Пошатнувшись, Жан сделал шаг и упал как подкошенный, растянувшись во весь рост и успев лишь пробормотать:
— Я невиновен…
Полковник пожал плечами и, отлепляя горящую свечу, сказал холодно:
— Господа, нам больше нечего здесь делать… идемте! Я рассчитываю на ваше умение хранить тайны. Никому ни слова об этом грустном происшествии, очень вас прошу. Выводы для себя я сделал: этот несчастный виновен… Если он умер, тем лучше! Если еще жив, я переправлю его в тюрьму. Ради сохранения чести полка он должен исчезнуть с глаз… Я позабочусь об этом!
Сутки спустя Оторва, которого перенесли на руках в Камыш, пришел в себя, словно проснулся после кошмарного сна.
Он лежал в каземате, на своей койке, весь разбитый, с ледяными компрессами на голове.
Рядом с ним на стуле сидел зуав, который грустно смотрел на него и, видимо, ждал, когда бедняга очнется.

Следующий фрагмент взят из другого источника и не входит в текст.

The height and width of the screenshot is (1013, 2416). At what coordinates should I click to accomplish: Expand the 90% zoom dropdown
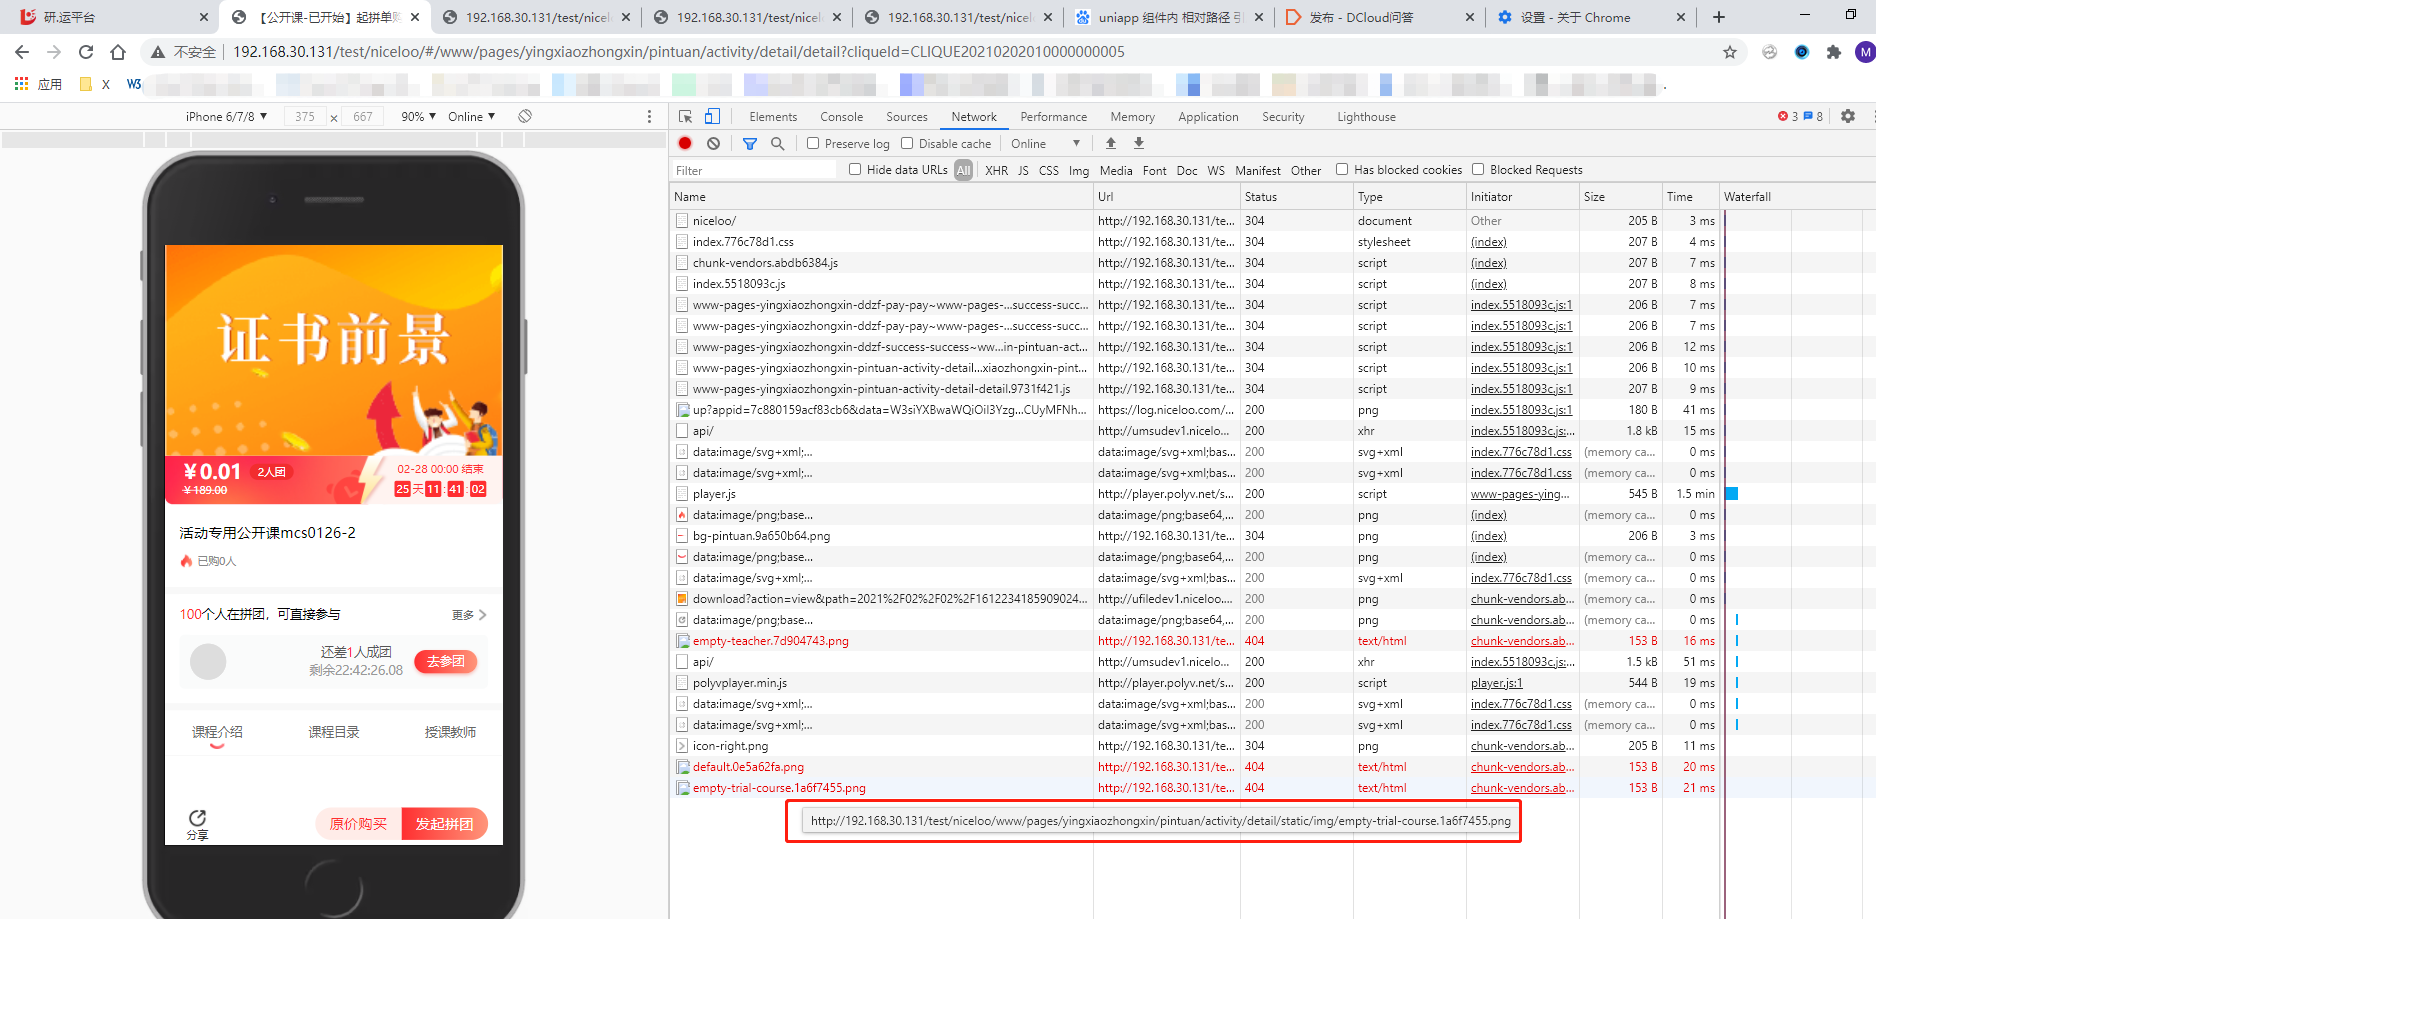pyautogui.click(x=418, y=117)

Оторва узнал эту грустную бороду лопатой, эти нашивки, эти кресты и медали.
Губы его сами произнесли имя, имя близкого друга:
— Буффарик!..
— Голубчик мой!.. О, бедный Жан…
— Послушай!.. Что происходит?
— Ужасная история…
— Умоляю тебя… расскажи все как есть…
— У меня сердце разрывается от боли…
— Тысяча чертей!.. Я догадываюсь… меня считают преступником…
— О да… Но не все, не все! Ты знаешь… кое-кто наверху… важные шишки…
— Кебир?
— Да, кебир… и он… послал меня к тебе… потому что… проклятье!.. Потому что я вроде как… старейший унтер-офицер Второго полка… и твой друг…
— Он послал тебя… зачем?
— Идиотство… чепуха какая-то… лучше бы задушили меня моими собственными кишками, чем…
— Да говори же… Не мучай меня…
— Я должен передать тебе… поручение кебира, будь оно проклято… и одну вещь… предмет…
— Какую вещь, мой дорогой Буффарик?
Бледный, растерянный, со взмокшим лбом, сержант вынул из кармана тяжелый седельный пистолет, положил его на постель и сказал, задыхаясь:
— Игрушка смерти… мой бедный малыш…
— Я понял! — закричал Оторва, срывая с головы компрессы. — Кебир хочет, чтоб я застрелился и таким образом снял с себя позор. Ведь так?
Задыхаясь от волнения, старый сержант лишь кивнул в ответ.
— Повтори, что он тебе сказал, — попросил Оторва. — Я в состоянии выслушать все.
— О, лишь несколько слов… Он сказал мне с брезгливой миной: «Старик, отнеси этот пистолет Оторве… Если парень найдет в душе хоть каплю мужества, он пустит себе пулю в лоб. Тогда я смогу замять это грязное дело, и его имя не будет опозорено… Он будет считаться павшим в бою… Это все, что я могу для него сделать, помня о его прошлых заслугах!»